**The problem**.
In the lines starting at the one containing "Image resolution: width=717" and ending after the one containing "Click the This PC monitor icon", switch "monitor" to "desktop". Reproduce only those lines, with nothing else altered.

**Extracted records**.
>> Start
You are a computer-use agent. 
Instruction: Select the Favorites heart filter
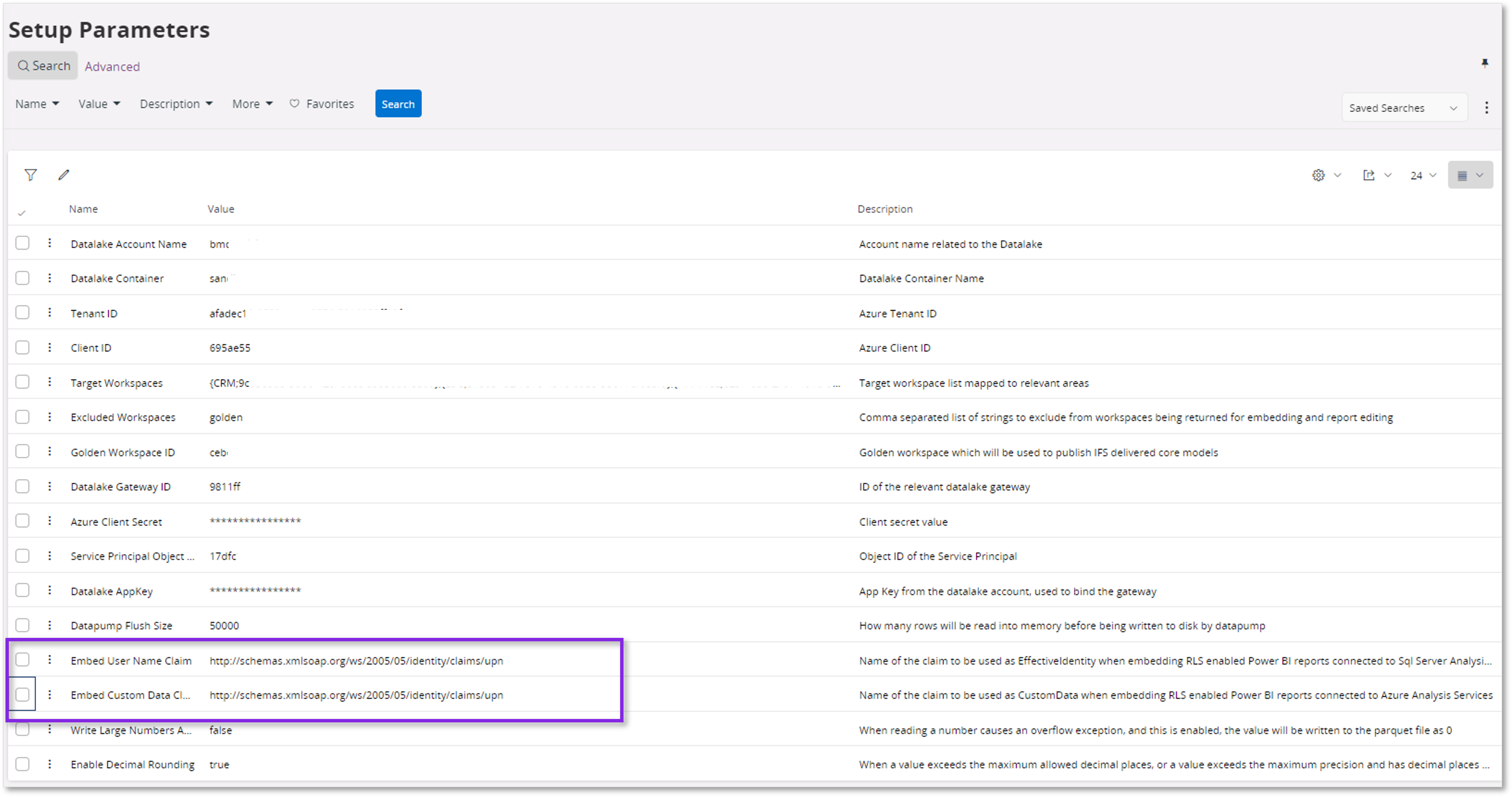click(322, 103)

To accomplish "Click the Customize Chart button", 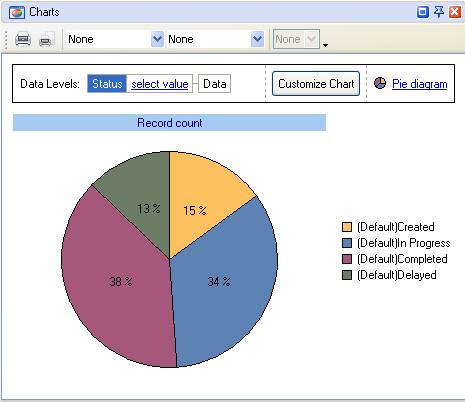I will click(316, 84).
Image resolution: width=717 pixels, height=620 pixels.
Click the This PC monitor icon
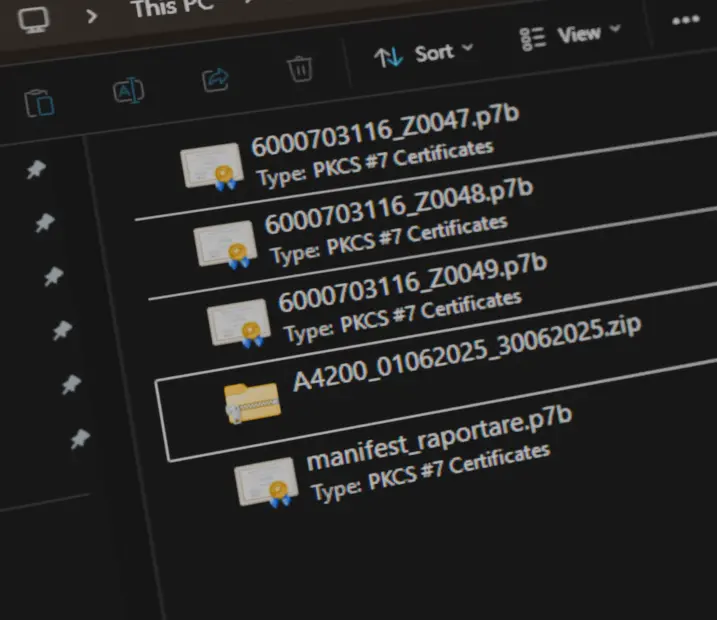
>> End
>> Start
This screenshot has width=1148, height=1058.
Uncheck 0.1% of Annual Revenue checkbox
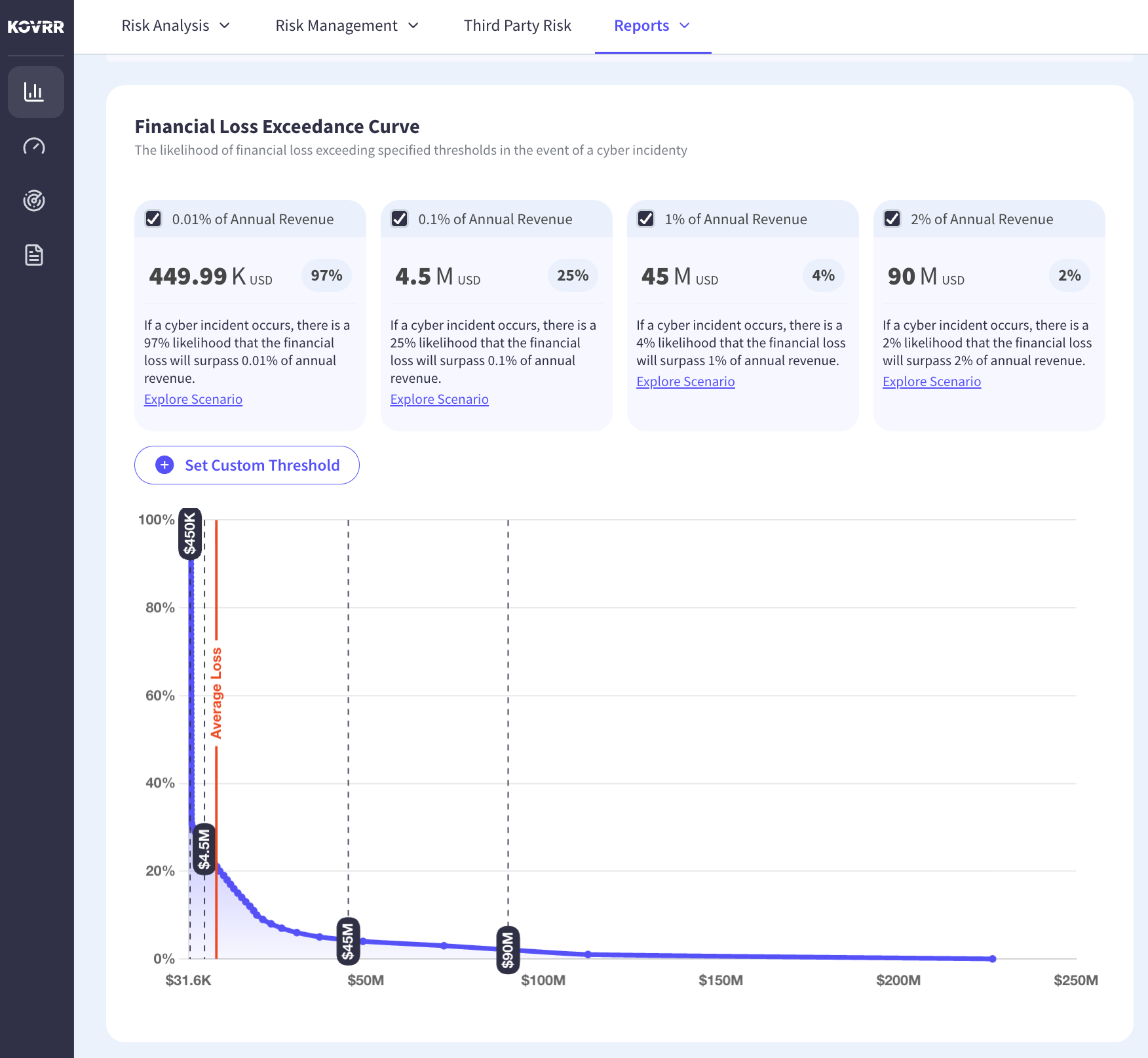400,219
>> End
**Solution below**.
Image resolution: width=717 pixels, height=620 pixels.
Click the This PC desktop icon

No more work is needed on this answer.